El movimiento militar que el 11 de septiembre de 1973 derrocó al gobierno del Presidente Salvador Allende, ocurrió un día martes. El día sábado 15 de
septiembre, o sea cuatro días después, me incorporé al nuevo gobierno en calidad de asesor económico en circunstancias bastante singulares. A las siete de la mañana de ese día, en que
imperaba un toque de queda de 24 horas, una patrulla militar me recogió en mi residencia para trasladarme al edificio del Ministerio de Defensa, frente a la Moneda y sobre la llamada Plaza
Bulnes. Allí me dejaron en un salón a donde fueron llegando otros seis colegas, todos ellos dirigentes de los gremios que habían sido protagonistas del gran paro de octubre de 1972 y
motores de la resistencia al régimen marxista del derrocado mandatario. Cuando los siete estuvimos juntos, se nos hizo pasar a otro salón donde se había dispuesto una mesa con cuatro sillas
en un lado y, enfrentándola, las siete sillas en que nos acomodamos. Junto a esa mesa, se hallaba dispuesto un pequeño estrado flanqueado por un mástil con una ostentosa bandera
chilena.
Con todo así dispuesto, entraron al salón los cuatro Comandantes en Jefe de las ramas de las Fuerzas Armadas y Carabineros, a tiempo que el estrado lo ocupó el
Almirante Carvajal. Con la escena así dispuesta, ese almirante leyó un corto documento que en su esencia homenajeaba a quienes la Junta de Comandantes consideraba los verdaderos
inspiradores del nuevo gobierno, reconocimiento que se hacia en esa ceremonia privada por considerarse inconveniente hacerlo públicamente. A continuación, los siete desfilamos frente a los
cuatro comandantes y cada uno de nosotros abrazó a todos ellos al salir del salón. Yo demoré en ello un poco más porque, al abrazar al General Pinochet, este susurró en mi oído “tenemos que
juntarnos luego porque yo tengo que olvidar que usted nunca confió en mí”. Además de eso, el susurro en la oreja se repitió con el Almirante Merino, el que me dijo “no se vaya porque yo y
el Almirante Huerta tenemos que encomendarle una tarea”.
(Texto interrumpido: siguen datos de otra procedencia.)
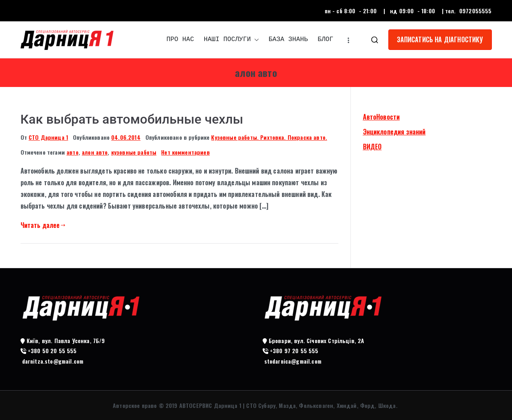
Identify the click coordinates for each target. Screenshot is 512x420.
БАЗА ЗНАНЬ (288, 39)
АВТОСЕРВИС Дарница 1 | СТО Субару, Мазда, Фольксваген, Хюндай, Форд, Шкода (288, 405)
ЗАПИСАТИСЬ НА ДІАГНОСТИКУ (440, 39)
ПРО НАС (180, 39)
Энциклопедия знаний (394, 132)
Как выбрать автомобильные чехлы (132, 119)
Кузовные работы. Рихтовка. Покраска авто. (269, 137)
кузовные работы (134, 152)
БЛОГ (325, 39)
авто (73, 152)
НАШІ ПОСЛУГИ (231, 39)
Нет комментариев (185, 152)
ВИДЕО (372, 147)
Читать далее (43, 225)
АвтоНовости (381, 117)
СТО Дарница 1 (48, 137)
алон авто (95, 152)
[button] (255, 39)
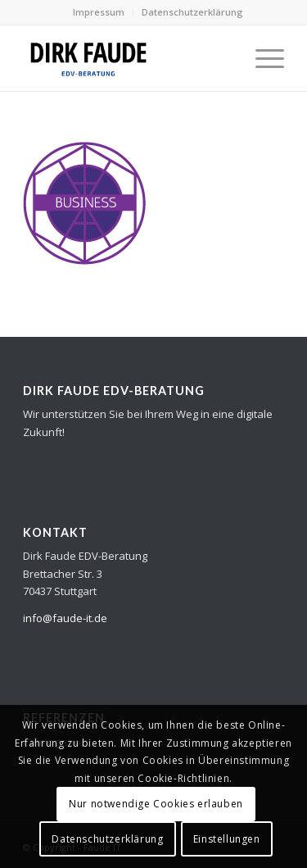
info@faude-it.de (65, 618)
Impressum (98, 11)
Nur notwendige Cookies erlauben (156, 803)
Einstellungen (227, 838)
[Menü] (261, 58)
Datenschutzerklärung (192, 11)
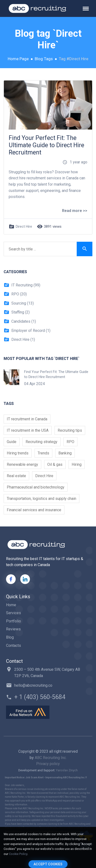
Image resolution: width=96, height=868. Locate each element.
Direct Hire (24, 226)
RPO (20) (15, 294)
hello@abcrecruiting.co (33, 685)
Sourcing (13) (19, 303)
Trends (43, 453)
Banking (65, 453)
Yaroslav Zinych (67, 770)
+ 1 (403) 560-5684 (40, 697)
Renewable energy (22, 464)
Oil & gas (55, 464)
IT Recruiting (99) (22, 285)
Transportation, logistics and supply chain (41, 498)
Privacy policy (48, 764)
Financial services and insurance (34, 510)
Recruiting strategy (41, 442)
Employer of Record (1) (27, 331)
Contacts (13, 645)
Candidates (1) (20, 321)
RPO (70, 442)
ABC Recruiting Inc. (50, 757)
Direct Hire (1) (19, 340)
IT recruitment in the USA (28, 430)
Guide (11, 442)
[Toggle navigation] (87, 8)
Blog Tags (44, 59)
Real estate (16, 476)
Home (11, 605)
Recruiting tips (70, 430)
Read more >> (75, 211)
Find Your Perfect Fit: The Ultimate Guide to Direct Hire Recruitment (46, 145)
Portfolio (13, 621)
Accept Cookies (48, 864)
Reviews (13, 629)
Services (13, 613)
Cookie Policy (18, 854)
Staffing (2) (16, 312)
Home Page (18, 59)
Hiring (77, 464)
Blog (10, 637)
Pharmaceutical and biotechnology (36, 487)
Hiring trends (17, 453)
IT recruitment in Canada (27, 419)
En vista de esto último, me despedí de mis colegas en el corredor de salida y me junté con ambos almirantes en una oficina en que lo único que había era un
escritorio y tres teléfonos. Allí, el Almirante Merino me encaró y me dijo: “en una reunión que usted y yo tuvimos en el verano pasado, me prometió que, si nosotros tomábamos el
gobierno, se pondría a nuestras ordenes y si le ordenábamos barrer, barrería sin chistar. Pues bien, llegó la hora, de manera que allí tiene una silla para que se haga cargo de manejar el
caos económico en que está el país. Sin eso, nuestro gobierno no tiene factibilidad. Me reportará directamente a mí y se coordinará con el Almirante Huerta que será nuestro
Canciller”. Obedecí como había prometido y, sin volver a mi casa, trabajé sin parar durante unas cinco horas para recibir informes de allí donde los pude obtener para formarme un cuadro
fidedigno de la crisis de recursos que tendría que enfrentar. Se me cayo el alma al suelo cuando concluí que solo disponíamos de US$5.000.000 millones de reserva en el Banco Central, se nos
habían cancelado todas las líneas de crédito y estábamos en mora en el cumplimiento del convenio de pago de la deuda externa que el gobierno de Allende había celebrado más de un año antes.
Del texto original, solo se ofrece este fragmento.